Меня сразу поместили в маленькой комнатке, метров шесть квадратных, но мне больше и не надо. Рядом с моей была большая комната, там жили несколько человек из полиции рабочей команды, были тут ребята из Донбасса, из той же военной части, что Саша с Ваней, и один, Володь-ка, был с Волги, он был совсем белый, с льняными волосами. На кухне помещался старенький еврей, часовой мастер, он чинил часы, что было полезно для Василия и немцев.
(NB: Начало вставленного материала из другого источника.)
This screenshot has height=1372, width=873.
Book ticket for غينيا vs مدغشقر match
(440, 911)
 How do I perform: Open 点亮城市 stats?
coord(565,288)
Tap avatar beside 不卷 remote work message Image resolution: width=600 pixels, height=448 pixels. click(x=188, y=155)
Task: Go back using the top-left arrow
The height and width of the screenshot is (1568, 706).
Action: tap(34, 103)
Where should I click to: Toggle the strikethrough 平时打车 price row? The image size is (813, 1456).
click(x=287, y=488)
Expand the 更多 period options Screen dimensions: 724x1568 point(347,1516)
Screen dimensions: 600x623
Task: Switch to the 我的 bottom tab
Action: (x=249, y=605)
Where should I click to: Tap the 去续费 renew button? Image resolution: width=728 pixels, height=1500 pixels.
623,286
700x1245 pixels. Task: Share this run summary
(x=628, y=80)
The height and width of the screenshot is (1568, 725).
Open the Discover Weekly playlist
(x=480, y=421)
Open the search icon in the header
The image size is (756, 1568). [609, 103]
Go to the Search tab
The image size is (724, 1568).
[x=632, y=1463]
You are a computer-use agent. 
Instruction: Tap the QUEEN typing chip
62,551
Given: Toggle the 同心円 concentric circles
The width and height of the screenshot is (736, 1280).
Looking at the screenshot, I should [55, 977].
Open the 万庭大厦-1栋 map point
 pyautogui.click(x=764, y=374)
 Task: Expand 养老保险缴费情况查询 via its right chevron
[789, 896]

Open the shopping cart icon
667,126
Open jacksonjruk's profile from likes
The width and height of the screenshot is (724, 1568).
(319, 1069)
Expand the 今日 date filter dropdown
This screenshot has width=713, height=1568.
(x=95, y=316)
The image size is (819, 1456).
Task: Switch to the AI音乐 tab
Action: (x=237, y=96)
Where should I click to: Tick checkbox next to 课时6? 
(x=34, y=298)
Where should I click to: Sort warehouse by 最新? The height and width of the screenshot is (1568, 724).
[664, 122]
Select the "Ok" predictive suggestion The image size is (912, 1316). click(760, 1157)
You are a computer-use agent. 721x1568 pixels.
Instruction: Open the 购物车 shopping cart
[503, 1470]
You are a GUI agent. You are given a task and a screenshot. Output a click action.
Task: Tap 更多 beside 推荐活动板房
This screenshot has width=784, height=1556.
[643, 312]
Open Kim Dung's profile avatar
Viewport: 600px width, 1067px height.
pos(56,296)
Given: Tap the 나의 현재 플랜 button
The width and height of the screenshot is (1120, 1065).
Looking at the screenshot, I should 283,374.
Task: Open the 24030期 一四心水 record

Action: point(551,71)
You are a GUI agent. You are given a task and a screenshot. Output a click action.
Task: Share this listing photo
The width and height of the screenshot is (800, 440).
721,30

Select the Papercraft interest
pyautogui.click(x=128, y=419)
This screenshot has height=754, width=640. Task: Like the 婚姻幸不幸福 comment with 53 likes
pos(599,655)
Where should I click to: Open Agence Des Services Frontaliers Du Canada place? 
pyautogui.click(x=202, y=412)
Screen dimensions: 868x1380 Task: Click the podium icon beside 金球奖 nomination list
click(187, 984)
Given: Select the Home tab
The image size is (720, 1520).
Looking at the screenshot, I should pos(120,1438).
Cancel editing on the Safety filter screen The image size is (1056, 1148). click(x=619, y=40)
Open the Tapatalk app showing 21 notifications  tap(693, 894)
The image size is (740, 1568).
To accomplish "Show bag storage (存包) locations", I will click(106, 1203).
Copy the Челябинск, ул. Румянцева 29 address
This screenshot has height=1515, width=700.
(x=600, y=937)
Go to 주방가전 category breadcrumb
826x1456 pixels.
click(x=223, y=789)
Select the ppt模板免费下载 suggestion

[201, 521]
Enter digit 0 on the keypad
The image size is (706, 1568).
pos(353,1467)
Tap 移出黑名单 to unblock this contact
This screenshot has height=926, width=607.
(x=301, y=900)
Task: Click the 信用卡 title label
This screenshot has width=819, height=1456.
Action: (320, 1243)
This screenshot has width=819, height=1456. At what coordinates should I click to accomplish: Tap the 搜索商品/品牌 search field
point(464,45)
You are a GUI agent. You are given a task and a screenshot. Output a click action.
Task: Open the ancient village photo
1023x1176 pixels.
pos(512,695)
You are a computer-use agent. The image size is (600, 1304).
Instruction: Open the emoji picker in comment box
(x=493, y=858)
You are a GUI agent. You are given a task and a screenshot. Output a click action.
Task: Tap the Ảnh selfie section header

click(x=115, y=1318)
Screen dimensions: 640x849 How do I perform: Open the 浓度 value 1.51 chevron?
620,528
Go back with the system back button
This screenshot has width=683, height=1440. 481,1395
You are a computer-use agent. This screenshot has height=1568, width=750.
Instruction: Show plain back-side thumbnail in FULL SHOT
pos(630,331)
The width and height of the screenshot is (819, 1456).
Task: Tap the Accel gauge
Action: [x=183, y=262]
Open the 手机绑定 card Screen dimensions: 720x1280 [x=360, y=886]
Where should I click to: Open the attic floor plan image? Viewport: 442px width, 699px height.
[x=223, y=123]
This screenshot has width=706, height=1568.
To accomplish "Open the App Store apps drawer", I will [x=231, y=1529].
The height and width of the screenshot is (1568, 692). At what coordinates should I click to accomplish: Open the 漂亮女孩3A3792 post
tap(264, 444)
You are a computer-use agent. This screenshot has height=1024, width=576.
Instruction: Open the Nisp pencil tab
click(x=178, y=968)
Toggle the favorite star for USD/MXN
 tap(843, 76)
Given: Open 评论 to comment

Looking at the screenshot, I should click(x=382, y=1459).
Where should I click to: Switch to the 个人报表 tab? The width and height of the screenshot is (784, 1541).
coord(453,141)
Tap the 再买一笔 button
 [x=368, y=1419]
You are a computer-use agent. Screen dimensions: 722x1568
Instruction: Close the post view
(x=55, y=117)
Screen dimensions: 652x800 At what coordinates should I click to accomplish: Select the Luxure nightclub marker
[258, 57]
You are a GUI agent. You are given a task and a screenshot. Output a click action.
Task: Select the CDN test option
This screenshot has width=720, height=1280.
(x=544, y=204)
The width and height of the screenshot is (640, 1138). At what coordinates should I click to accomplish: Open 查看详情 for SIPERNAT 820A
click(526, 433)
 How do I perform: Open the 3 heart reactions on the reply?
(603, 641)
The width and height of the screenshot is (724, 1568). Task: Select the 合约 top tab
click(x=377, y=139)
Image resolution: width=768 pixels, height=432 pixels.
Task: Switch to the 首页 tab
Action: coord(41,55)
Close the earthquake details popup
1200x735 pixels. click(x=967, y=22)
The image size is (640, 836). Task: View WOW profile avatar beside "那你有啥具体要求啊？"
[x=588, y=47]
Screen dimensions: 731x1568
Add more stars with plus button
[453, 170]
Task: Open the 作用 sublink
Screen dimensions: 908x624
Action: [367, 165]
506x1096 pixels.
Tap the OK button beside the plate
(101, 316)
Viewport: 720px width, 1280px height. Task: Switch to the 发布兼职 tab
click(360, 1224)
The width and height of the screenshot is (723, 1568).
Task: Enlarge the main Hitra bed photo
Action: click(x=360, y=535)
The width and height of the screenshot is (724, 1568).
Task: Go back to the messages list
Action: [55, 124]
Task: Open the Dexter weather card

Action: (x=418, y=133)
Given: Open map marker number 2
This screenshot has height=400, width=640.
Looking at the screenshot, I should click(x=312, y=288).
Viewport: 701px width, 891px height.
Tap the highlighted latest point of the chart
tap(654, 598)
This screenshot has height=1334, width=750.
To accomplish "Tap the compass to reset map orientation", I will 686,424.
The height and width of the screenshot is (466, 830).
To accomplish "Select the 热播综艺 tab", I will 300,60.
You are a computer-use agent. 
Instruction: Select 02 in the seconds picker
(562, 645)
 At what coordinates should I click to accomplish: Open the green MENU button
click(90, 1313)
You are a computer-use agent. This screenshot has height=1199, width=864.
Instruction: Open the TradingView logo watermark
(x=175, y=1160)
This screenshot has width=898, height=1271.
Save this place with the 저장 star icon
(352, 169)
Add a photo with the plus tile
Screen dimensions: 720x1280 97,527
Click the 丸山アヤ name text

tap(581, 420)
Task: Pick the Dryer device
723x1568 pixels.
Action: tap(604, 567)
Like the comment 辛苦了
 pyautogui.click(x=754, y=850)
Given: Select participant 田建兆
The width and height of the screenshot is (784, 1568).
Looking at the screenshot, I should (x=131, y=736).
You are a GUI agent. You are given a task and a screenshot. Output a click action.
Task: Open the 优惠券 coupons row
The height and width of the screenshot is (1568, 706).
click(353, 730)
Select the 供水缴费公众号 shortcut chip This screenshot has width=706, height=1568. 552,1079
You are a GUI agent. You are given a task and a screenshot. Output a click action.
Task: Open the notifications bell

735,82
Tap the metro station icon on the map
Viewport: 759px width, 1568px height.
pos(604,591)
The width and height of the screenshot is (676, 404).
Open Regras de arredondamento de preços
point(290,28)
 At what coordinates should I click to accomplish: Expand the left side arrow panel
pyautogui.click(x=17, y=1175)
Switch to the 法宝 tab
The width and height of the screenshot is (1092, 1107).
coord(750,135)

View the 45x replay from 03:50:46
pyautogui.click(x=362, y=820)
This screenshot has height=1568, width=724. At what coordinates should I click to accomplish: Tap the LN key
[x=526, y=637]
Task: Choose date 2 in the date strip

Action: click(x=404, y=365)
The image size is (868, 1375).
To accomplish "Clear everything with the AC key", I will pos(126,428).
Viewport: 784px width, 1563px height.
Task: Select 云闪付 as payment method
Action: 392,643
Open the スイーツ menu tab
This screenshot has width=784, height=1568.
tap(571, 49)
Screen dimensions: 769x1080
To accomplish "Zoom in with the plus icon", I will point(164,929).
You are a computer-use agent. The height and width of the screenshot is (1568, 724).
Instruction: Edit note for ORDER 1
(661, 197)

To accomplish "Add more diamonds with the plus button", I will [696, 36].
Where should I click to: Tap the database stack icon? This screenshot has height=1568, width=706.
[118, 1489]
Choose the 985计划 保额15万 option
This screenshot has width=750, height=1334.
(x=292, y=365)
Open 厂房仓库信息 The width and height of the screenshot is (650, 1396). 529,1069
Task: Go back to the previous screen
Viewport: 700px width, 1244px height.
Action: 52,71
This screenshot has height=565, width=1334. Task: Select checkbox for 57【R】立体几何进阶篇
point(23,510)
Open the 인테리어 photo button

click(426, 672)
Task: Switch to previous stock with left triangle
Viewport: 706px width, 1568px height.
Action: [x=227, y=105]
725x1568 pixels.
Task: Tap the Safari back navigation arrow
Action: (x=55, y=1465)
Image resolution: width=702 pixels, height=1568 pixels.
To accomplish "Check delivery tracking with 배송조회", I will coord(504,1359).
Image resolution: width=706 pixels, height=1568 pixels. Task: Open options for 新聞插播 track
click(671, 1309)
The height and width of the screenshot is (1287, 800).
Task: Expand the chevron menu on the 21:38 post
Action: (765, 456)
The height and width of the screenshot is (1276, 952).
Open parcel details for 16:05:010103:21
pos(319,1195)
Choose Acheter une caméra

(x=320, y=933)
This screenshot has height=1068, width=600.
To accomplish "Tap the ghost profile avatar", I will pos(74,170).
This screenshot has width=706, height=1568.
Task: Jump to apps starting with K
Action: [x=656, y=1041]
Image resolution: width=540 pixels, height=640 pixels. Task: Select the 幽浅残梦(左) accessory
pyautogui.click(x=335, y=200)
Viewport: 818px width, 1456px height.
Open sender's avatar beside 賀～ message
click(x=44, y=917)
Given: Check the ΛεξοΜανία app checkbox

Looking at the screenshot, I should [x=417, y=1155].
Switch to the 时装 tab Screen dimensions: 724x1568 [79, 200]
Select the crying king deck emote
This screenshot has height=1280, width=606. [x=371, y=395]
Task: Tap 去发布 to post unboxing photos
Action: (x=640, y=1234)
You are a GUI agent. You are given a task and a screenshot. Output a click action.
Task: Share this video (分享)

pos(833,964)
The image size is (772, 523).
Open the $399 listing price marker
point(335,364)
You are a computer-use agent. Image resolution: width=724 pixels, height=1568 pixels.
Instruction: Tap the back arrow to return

Немцы гонялись за русскими часами, а Василий, видно, собирал часы и потому держал часовщика. Потом он таки собрал их достаточно, отдал коменданту как откуп за себя, и ему разрешили пойти в примы, то есть жениться на местной и жить недалеко от лагеря.

Пока меня пригласили, и мы сели играть в преферанс. Я играть не умел и скоро отделался от игры. Пошли с Николаем Орловым ко мне в комнату. Он рассказал, как и где воевал, как командовал «катюшей», старался вырваться из окружения, но, расстреляв все снаряды, вынужден был взорвать «катюшу». Рассказал о Ваське, что он человек невредный, и ребята неплохие.

— А что полицаи, то не обращай внимания — зарабатывают лишнюю баланду, но не гады.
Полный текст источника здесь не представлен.